NGINX

NGINX

NGINX is a high-performance web server and reverse proxy built around an event-driven, non-blocking architecture. Where Apache spawns a thread per connection, NGINX handles thousands of concurrent connections from a small, fixed number of worker processes — making it well-suited to acting as the entry point for modern distributed systems.

Server blocks

NGINX configuration is structured around server blocks (analogous to Apache’s VirtualHost). Each block defines how to handle requests for a given hostname or port:

server {
    listen 80;
    server_name example.com;

    location / {
        root /var/www/html;
        index index.html;
    }
}

Multiple server blocks in a single NGINX instance handle traffic for different domains — NGINX selects the block by matching the Host header against server_name.

Reverse proxy

The primary use case in infrastructure work: NGINX sits in front of application servers and forwards requests to them. The application never needs to be exposed directly.

server {
    listen 80;
    server_name api.example.com;

    location / {
        proxy_pass http://127.0.0.1:8080;
        proxy_set_header Host $host;
        proxy_set_header X-Real-IP $remote_addr;
        proxy_set_header X-Forwarded-For $proxy_add_x_forwarded_for;
    }
}

X-Forwarded-For and X-Real-IP headers pass the original client IP to the upstream — without these the application sees only the proxy address.

SSL termination

NGINX handles TLS and speaks plain HTTP to backends.
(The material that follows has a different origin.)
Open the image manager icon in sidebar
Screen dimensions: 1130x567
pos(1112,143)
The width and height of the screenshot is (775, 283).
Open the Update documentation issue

This centralises certificate management and offloads crypto from application processes:

server {
    listen 443 ssl;
    server_name example.com;

    ssl_certificate     /etc/letsencrypt/live/example.com/fullchain.pem;
    ssl_certificate_key /etc/letsencrypt/live/example.com/privkey.pem;
    ssl_protocols       TLSv1.2 TLSv1.3;

    location / {
        proxy_pass http://127.0.0.1:8080;
    }
}

# Redirect HTTP → HTTPS
server {
    listen 80;
    server_name example.com;
    return 301 https://$host$request_uri;
}

Pair with Let’s Encrypt and Certbot for automated certificate issuance and renewal.

Load balancing

NGINX distributes traffic across multiple upstream instances using an upstream block:

upstream app {
    server 10.0.0.1:8080;
    server 10.0.0.2:8080;
    server 10.0.0.3:8080;
}

server {
    listen 80;
    location / {
        proxy_pass http://app;
    }
}

Default is round-robin. Other strategies: least_conn (fewest active connections), ip_hash (sticky sessions by client IP), hash (consistent hashing by arbitrary key).

Static files

NGINX serves static assets efficiently — far more so than most application frameworks. A common pattern: serve static files directly from NGINX, proxy only dynamic requests to the application.

location /static/ {
    alias /var/www/static/;
    expires 1y;
    add_header Cache-Control "public, immutable";
}

location / {
    proxy_pass http://app;
}

Useful patterns

Rate limiting — protect endpoints from abuse:

limit_req_zone $binary_remote_addr zone=api:10m rate=10r/s;

location /api/ {
    limit_req zone=api burst=20 nodelay;
    proxy_pass http://app;
}

Health check path — expose a simple status endpoint:

location /healthz {
    access_log off;
    return 200 "ok\n";
    add_header Content-Type text/plain;
}

Test config before reloading: nginx -t. Reload without dropping connections: nginx -s reload.